The first enactment to be disallowed by the Macdonald government was An Act to empower the Police Court in the City of Halifax to sentence Juvenile Offenders to the Halifax Industrial School passed by the Nova Scotia Legislature in 1868. The enactment was disallowed in August 1869 as it dealt with criminal law, which was within the exclusive constitutional jurisdiction of the federal government.

In 1871, a question arose concerning the powers of the governor general, Canadian Cabinet and Parliament following the New Brunswick Legislature passing the Common Schools Act of 1871, which abolished church-run schools, and compelled Catholics to financially contribute to the replacement system of government-run public schools called Common Schools. A majority of the House of Commons attempted to pass a resolution to disallow the act, while Macdonald's Cabinet did not intend to use disallowance. Macdonald viewed the legislation as within the exclusive jurisdiction of the provincial legislature under section 93 of the British North America Act, Macdonald also viewed the New Brunswick government under Premier George Edwin King as friendly to his interests.

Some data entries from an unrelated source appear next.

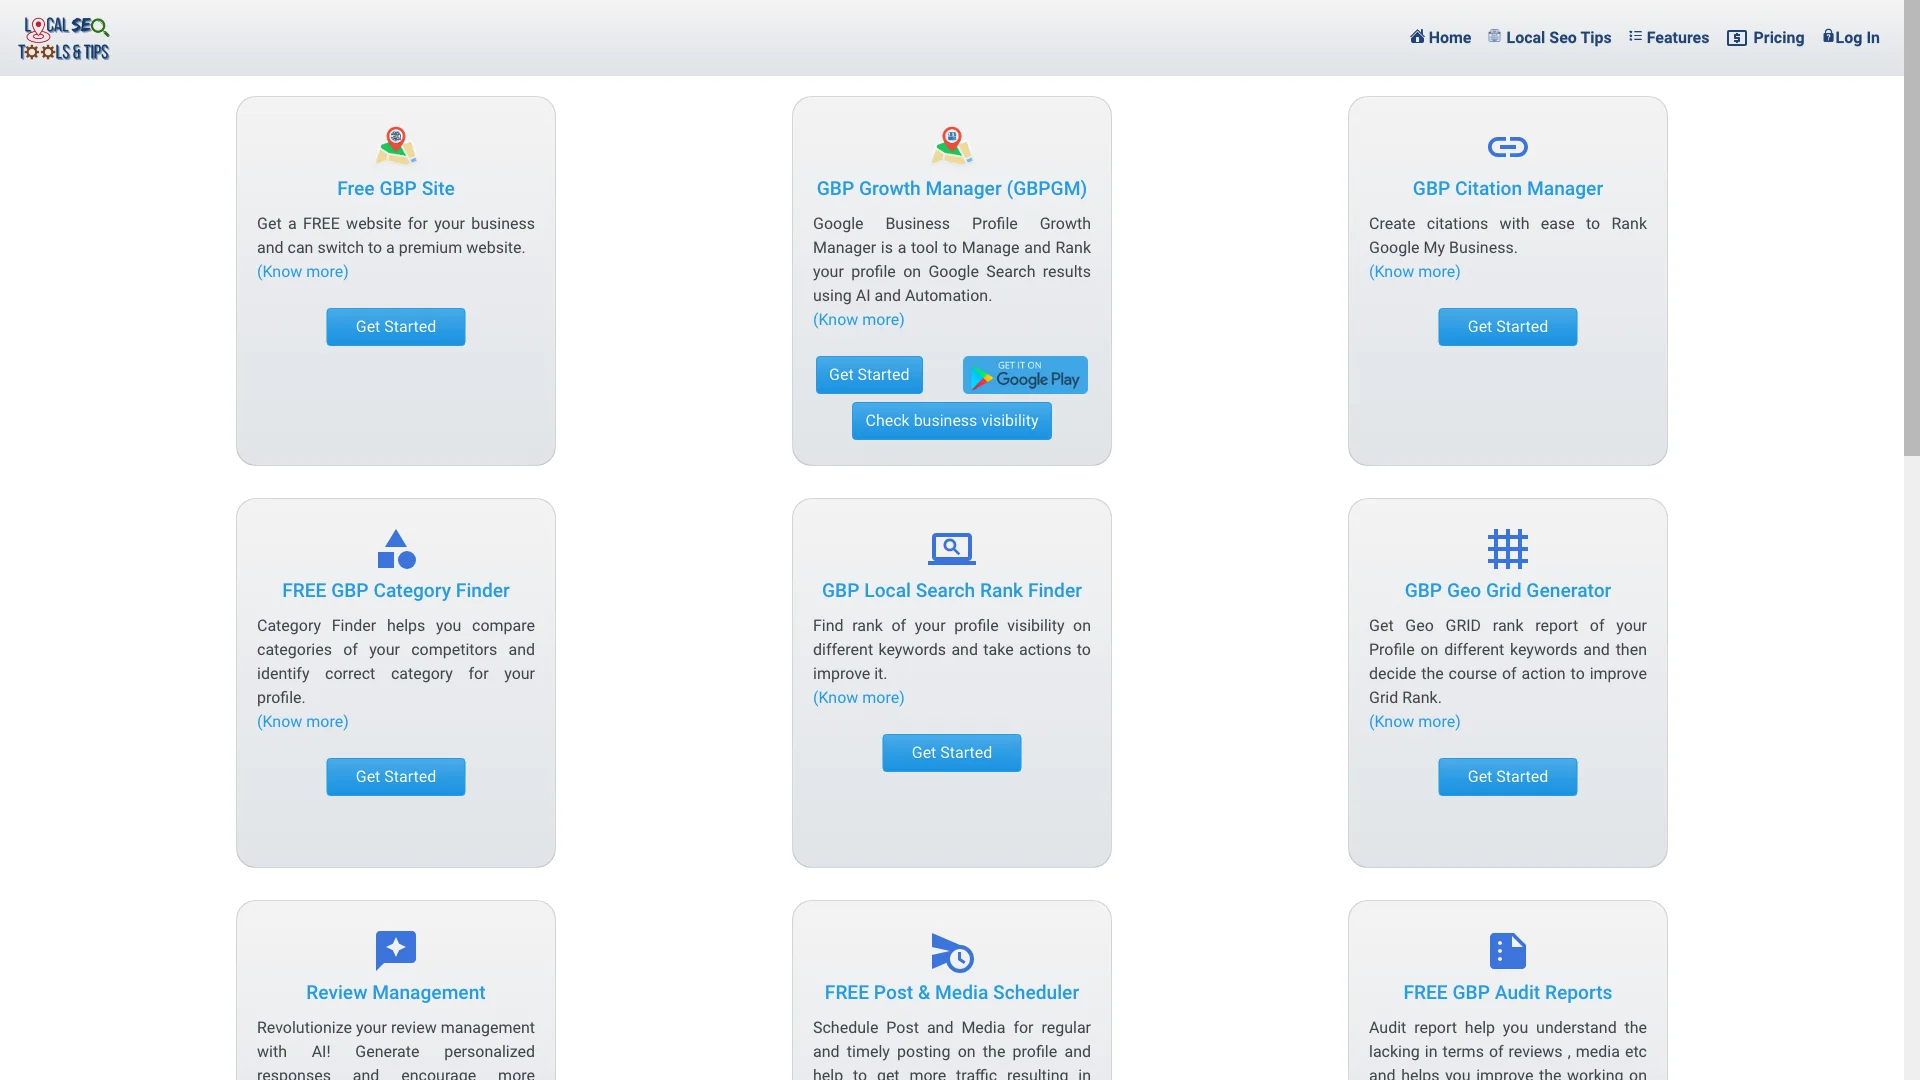The image size is (1920, 1080).
Task: Click the FREE Post & Media Scheduler clock icon
Action: (x=961, y=952)
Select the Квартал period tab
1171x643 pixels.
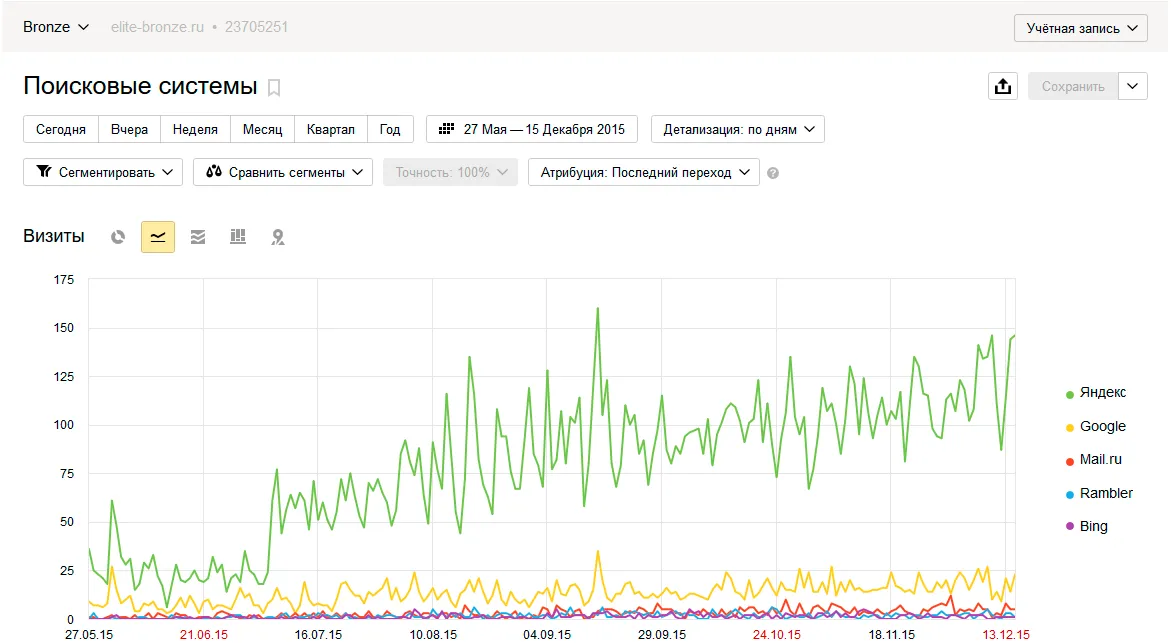coord(330,130)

President of Imperial Privy Council Lord Robinson refused to take action to disallow the enactment at the request Parliament, and responded by affirming that the power of disallowance of provincial enactments is held by the governor general acting on the advice of Canadian Cabinet. The controversy over the New Brunswick Common Schools Act did not fade away as the New Brunswick Legislature was emboldened to pass more provisions strengthening the provisions of the act, and a second resolution for disallowance was passed by the Parliament of Canada in 1873. Macdonald spoke out against Parliament's authority to disallow enactments, and Secretary of State for the Colonies Lord Wodehouse responded to Parliament further reinforcing that disallowance was the responsibility of Canadian Cabinet and the governor general, much to the disappointment of the Liberal members and Edward Blake who moved the resolution. Macdonald allowed the Common Schools Act to stand, and was subsequently affirmed in its validity by the Judicial Committee of the Privy Council decision in Maher v Town Council of Portland.

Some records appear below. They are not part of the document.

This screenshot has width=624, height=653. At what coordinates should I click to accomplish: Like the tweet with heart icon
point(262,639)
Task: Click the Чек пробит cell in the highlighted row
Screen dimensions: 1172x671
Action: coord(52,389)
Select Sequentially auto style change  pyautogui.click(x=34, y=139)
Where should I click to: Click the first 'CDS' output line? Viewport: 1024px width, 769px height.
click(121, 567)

The first session of the 1st Canadian Parliament saw two bills passed by Parliament on May 22, 1868, and subsequently reserved by Governor General Charles Monck. An Act to fix the Salary of the Governor General reduced the salary of the governor general from $10,000 to $6,500 which was not granted and was not recommended for royal assent by the governor general or by the Secretary of State for the Colonies Marquess of Chandos. The second bill, An Act respecting the Treaty between Her Majesty and the United States of America for the apprehension and surrender of certain offenders received royal assent in June and subsequently became law.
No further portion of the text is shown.